The two vectors can’t be considered equal if they share the same size until each has the same direction.
5. Position Vector
Position vectors are a different kind of Vector where the origin point is regarded as 0, and the source point is an arbitrary point referred to as A within the space. The Vector called OA-> is referred to as the position vector, having the reference origin is 0. It is used to define the location of a point within the 3D dimension Cartesian system. It is determined by reference to any source.
6. Coplanar Vectors
Coplanar vectors are the kind of vectors that have three or more vectors located in the same plane or could be within the same parallel plane. The vectors are called coplanar vectors. There are chances of finding two random vectors within the same plane.
These are referred to as coplanar vectors. The second property of coplanar vectors is that the scalar triple product of three vectors. It is always zero. Coplanar vectors are in a linear dependence.
7. Like and Unlike Vectors
The Like Vectors are the kind of vectors with the same direction and are referred to as like vectors. The vectors with opposite directions, independent of one another, are referred to as Unlike Vectors.
8. Equal Vector
Equal vectors are the kind of vectors in which at least two or three vectors have the same size and identical directions.
9. Displacement Vectors
It is the kind of Vector that occurs when one Vector is moved away from its place; then, it is referred to by its name, displacement vector. For instance, if there’s an object at point A when time 0 and later after some time, it’s located at point B with time = t.
The displacement can be defined by calculating the distance vector between the point at which the object was first positioned and its end-point.
10. Negative Vector
Negative vectors are the kind of vectors where two vectors have an equal amount of power. However, the direction of each Vector is opposite to one other. This kind of Vector is referred to as negative vectors.
Example
In the figure given illustrated below, identify these Vectors: Collinear, Equal and Coinitial.
Here’s the Solution: By definition, we know:
- Collinear vectors are when two or more vectors run parallel to the same line no matter their magnitudes and direction. Hence, in the given figure, the vectors prove to be collinear: a⃗ , c⃗ , and d⃗ .

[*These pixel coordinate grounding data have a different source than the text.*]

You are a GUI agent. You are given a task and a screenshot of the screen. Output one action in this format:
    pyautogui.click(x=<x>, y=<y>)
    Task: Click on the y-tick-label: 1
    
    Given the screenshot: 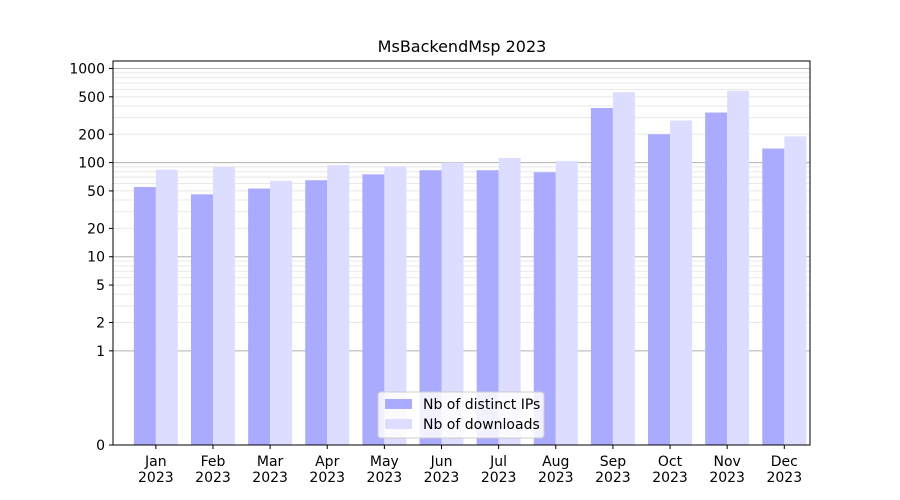 What is the action you would take?
    pyautogui.click(x=100, y=352)
    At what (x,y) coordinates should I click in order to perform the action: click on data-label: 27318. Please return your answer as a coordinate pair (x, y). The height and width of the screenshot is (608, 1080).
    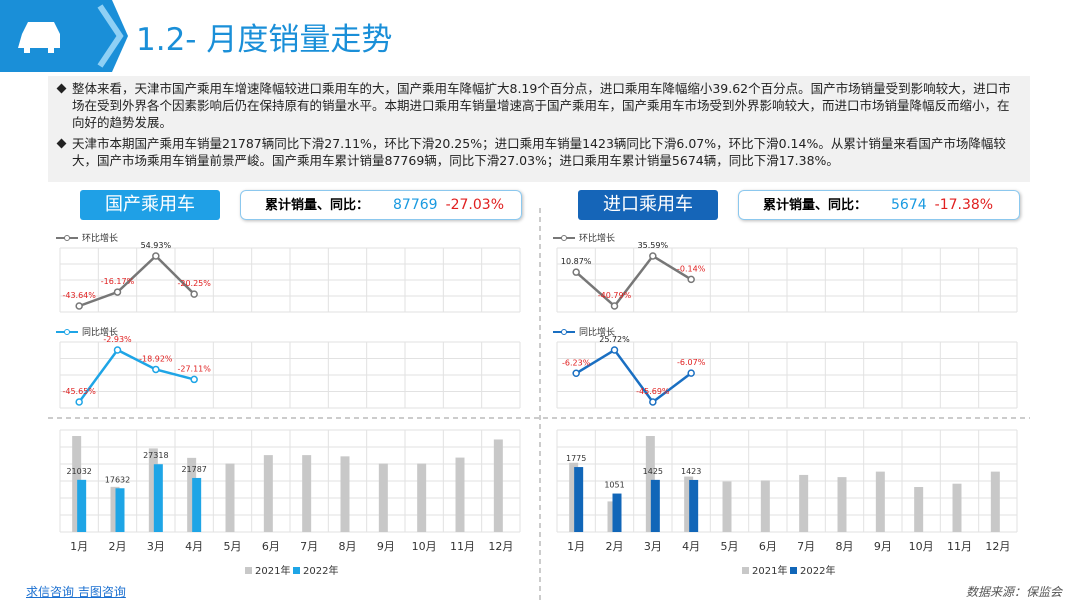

- Regardless of their initial points, Equal vectors have the same direction and magnitudes. Hence, in the figure above, the a⃗ and c vectors are equal.
- Coinitial vectors mean that two or more vectors have the same initial point. So, in the figure above, the b⃗ , c⃗ , and d⃗ vectors are coinitial.
Conclusion
The vectors are mathematical concepts. There are multiple vectors like coplanar vectors, like and unlike vectors, collinear vectors, unit vectors, displacement vectors, and many more defined above. Don’t get confused while understanding these! The vectors can be described as the physical quantity having direction and magnitude.